[Records from a data collection]
----

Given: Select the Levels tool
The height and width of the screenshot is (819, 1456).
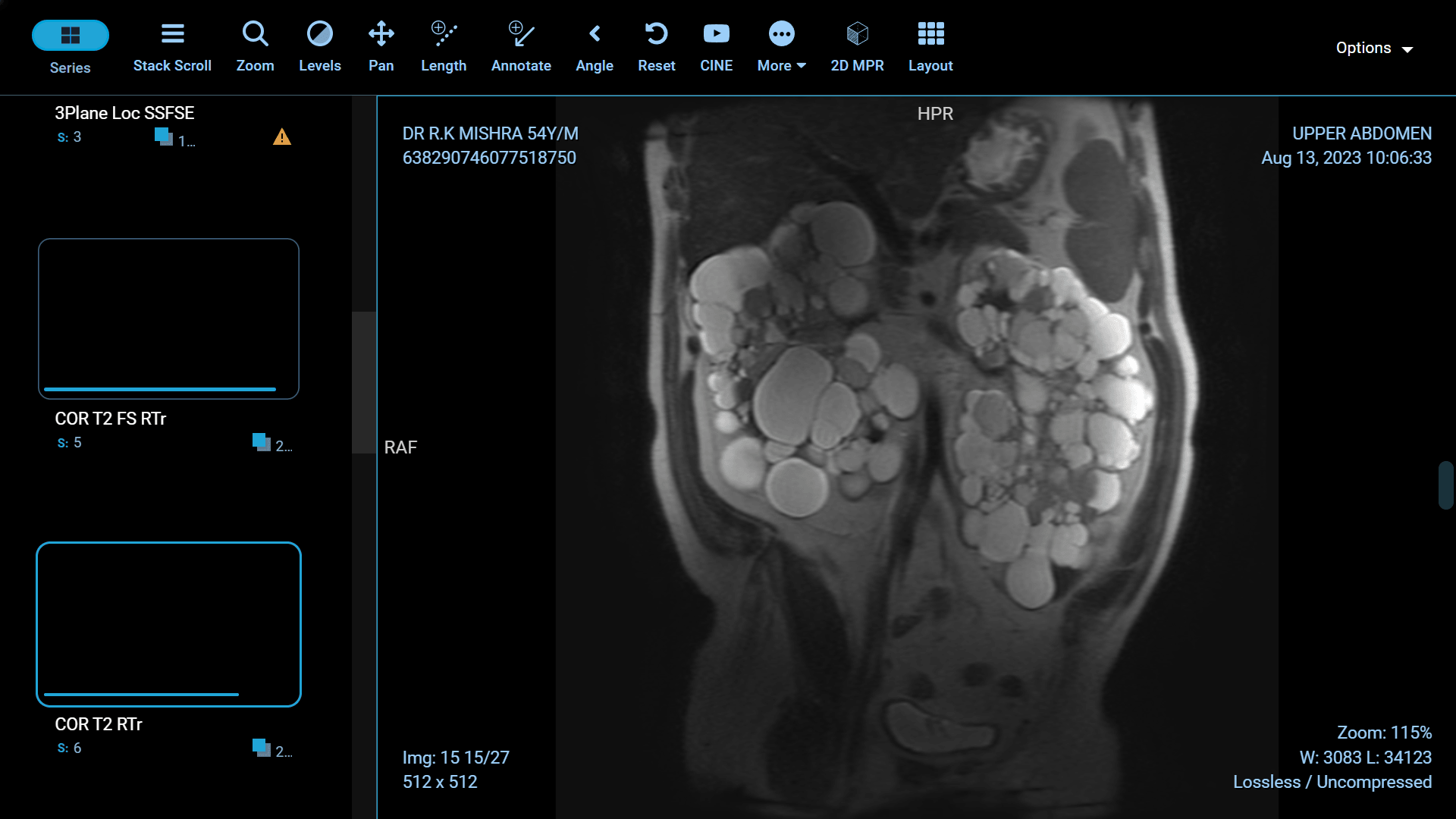Looking at the screenshot, I should point(319,46).
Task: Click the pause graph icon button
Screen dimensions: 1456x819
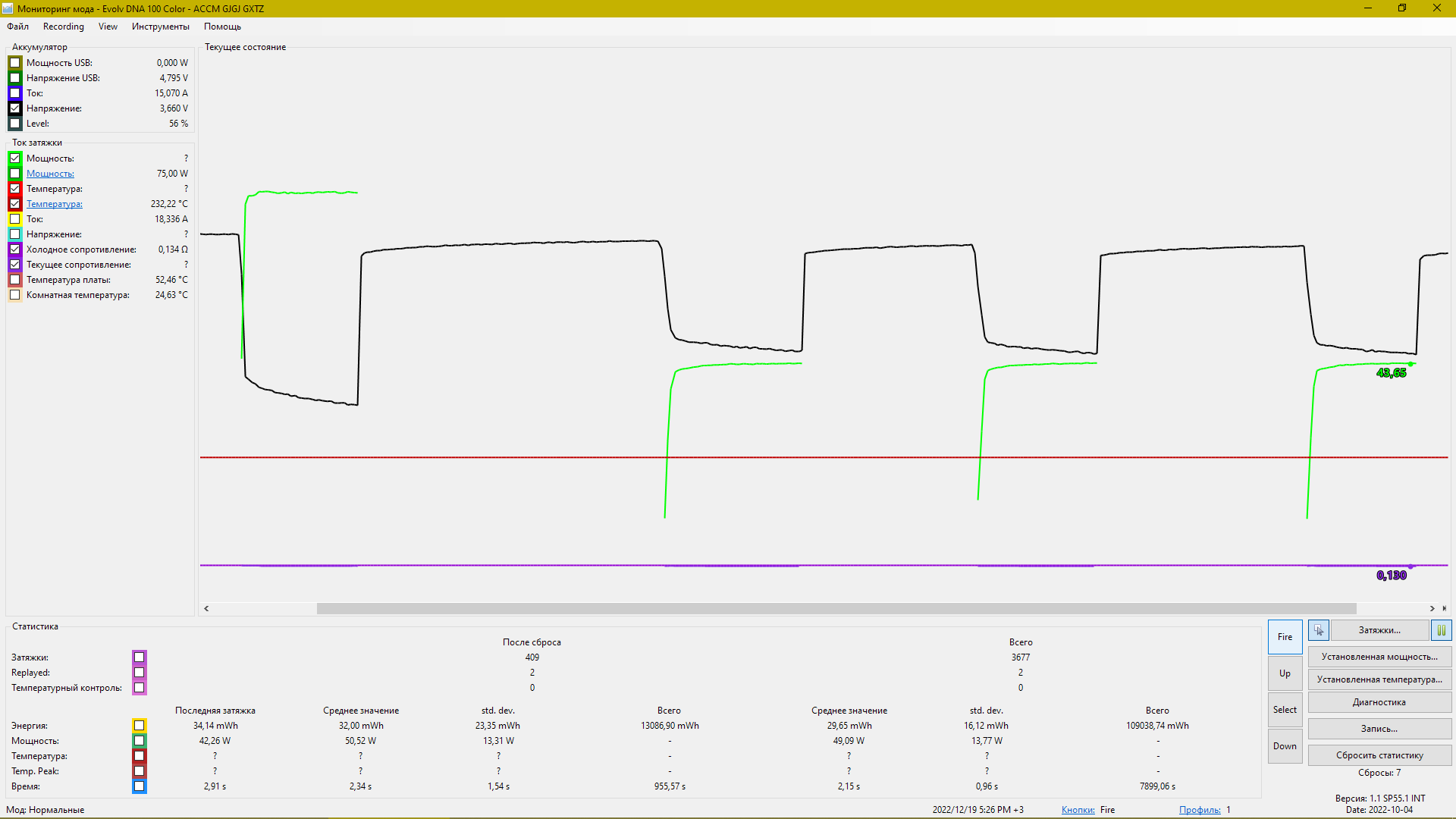Action: pyautogui.click(x=1441, y=630)
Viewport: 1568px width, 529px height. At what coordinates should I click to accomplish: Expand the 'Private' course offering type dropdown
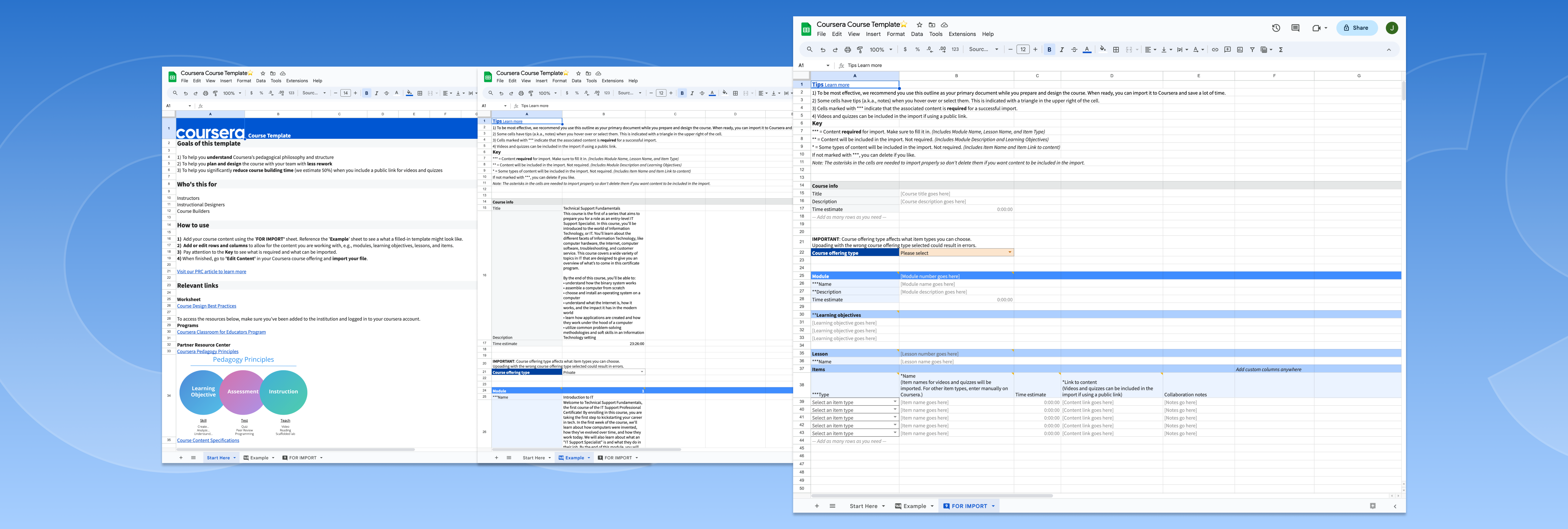[642, 372]
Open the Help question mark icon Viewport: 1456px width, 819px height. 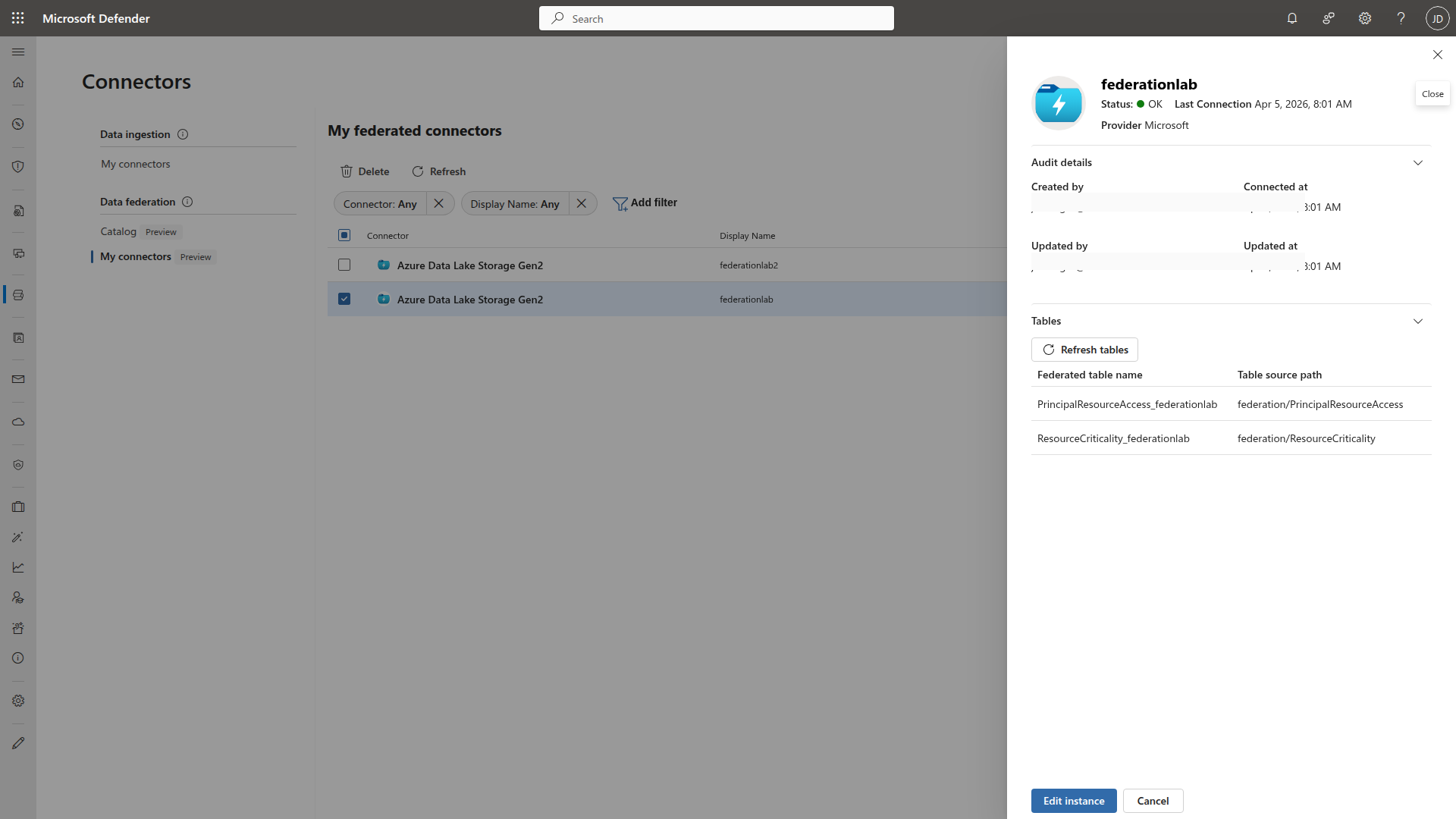1401,18
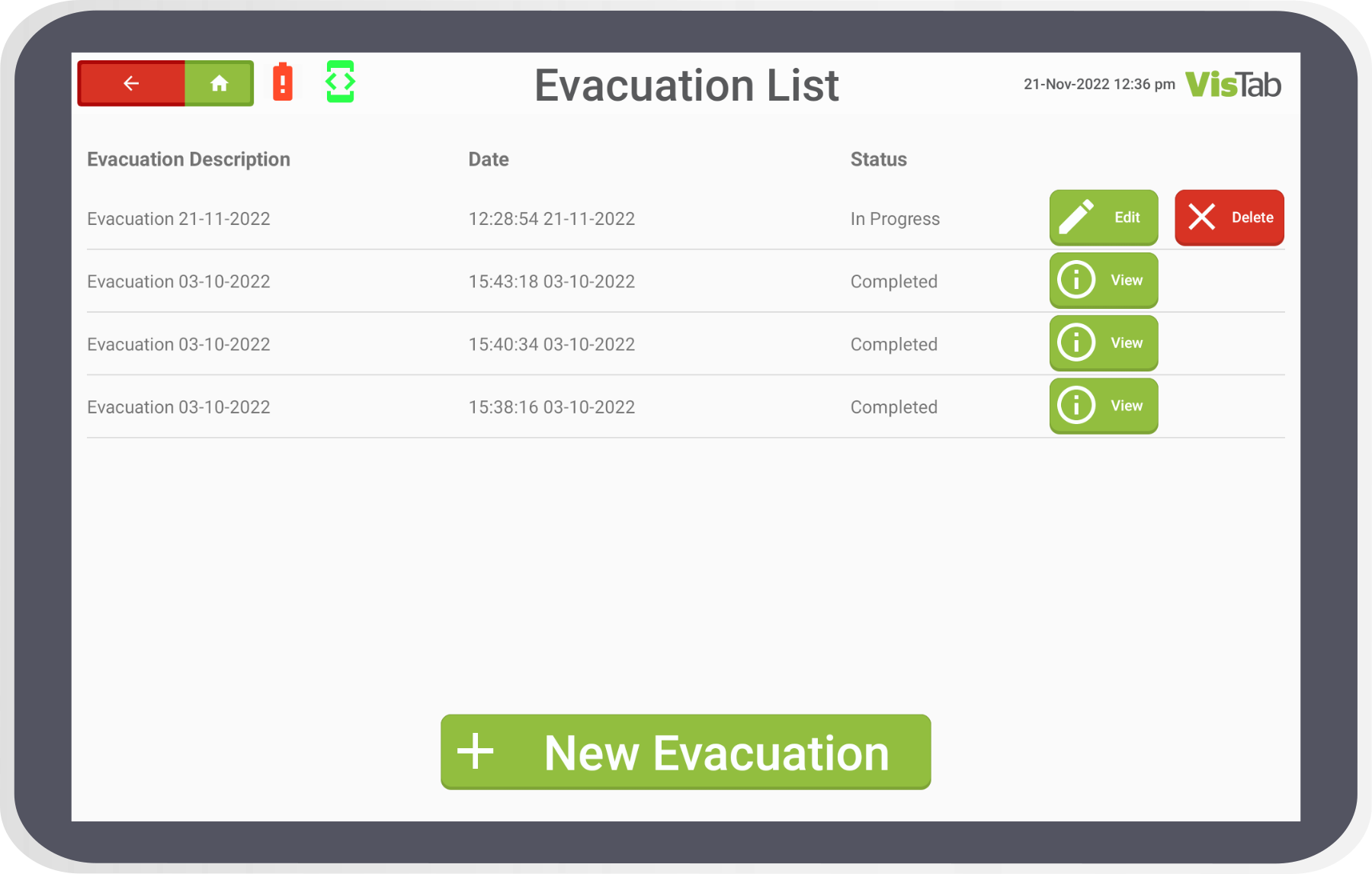Delete the Evacuation 21-11-2022 entry
Screen dimensions: 1372x874
click(x=1229, y=217)
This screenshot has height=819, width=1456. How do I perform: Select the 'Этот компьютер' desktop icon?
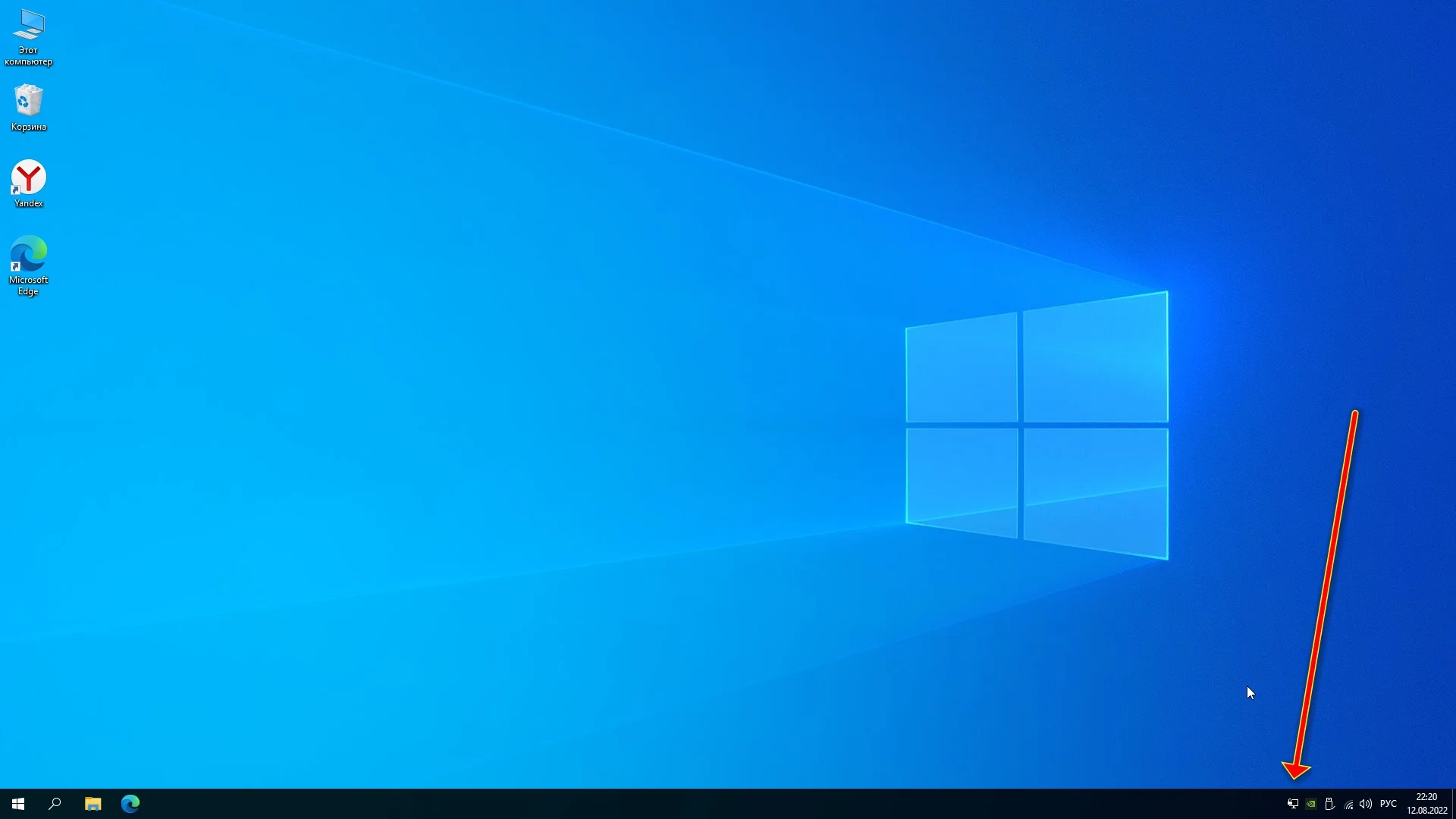click(x=28, y=27)
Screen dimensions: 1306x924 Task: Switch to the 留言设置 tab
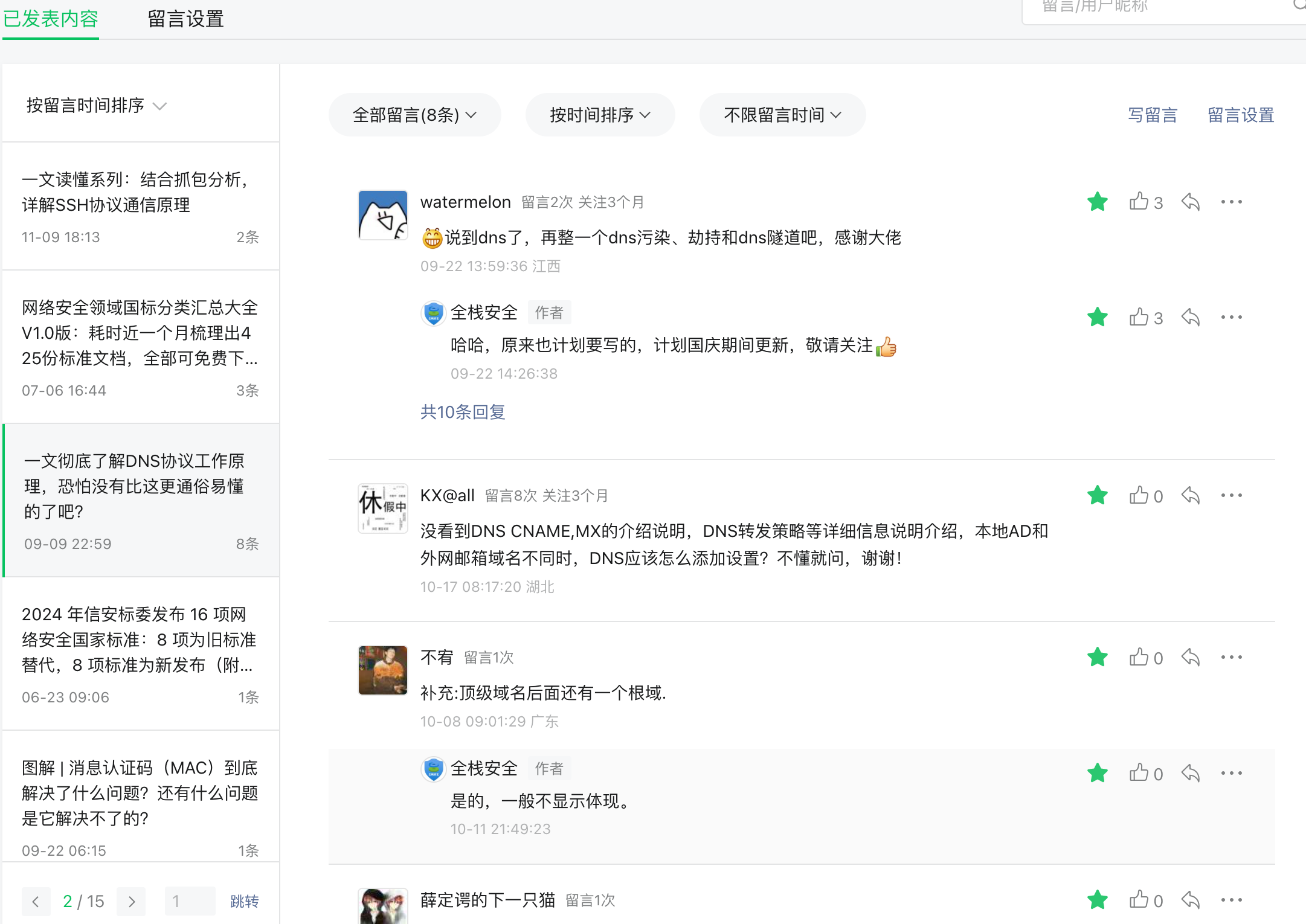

----

* **What you have to do**
Return exactly, with no pictures, each line from the one that contains "This screenshot has" through the end of the entries above, both ends included.

* **Solution for this exercise**
This screenshot has height=819, width=1456. How do I perform: Select the 'Этот компьютер' desktop icon?
click(x=28, y=27)
Screen dimensions: 1306x924 Task: Switch to the 留言设置 tab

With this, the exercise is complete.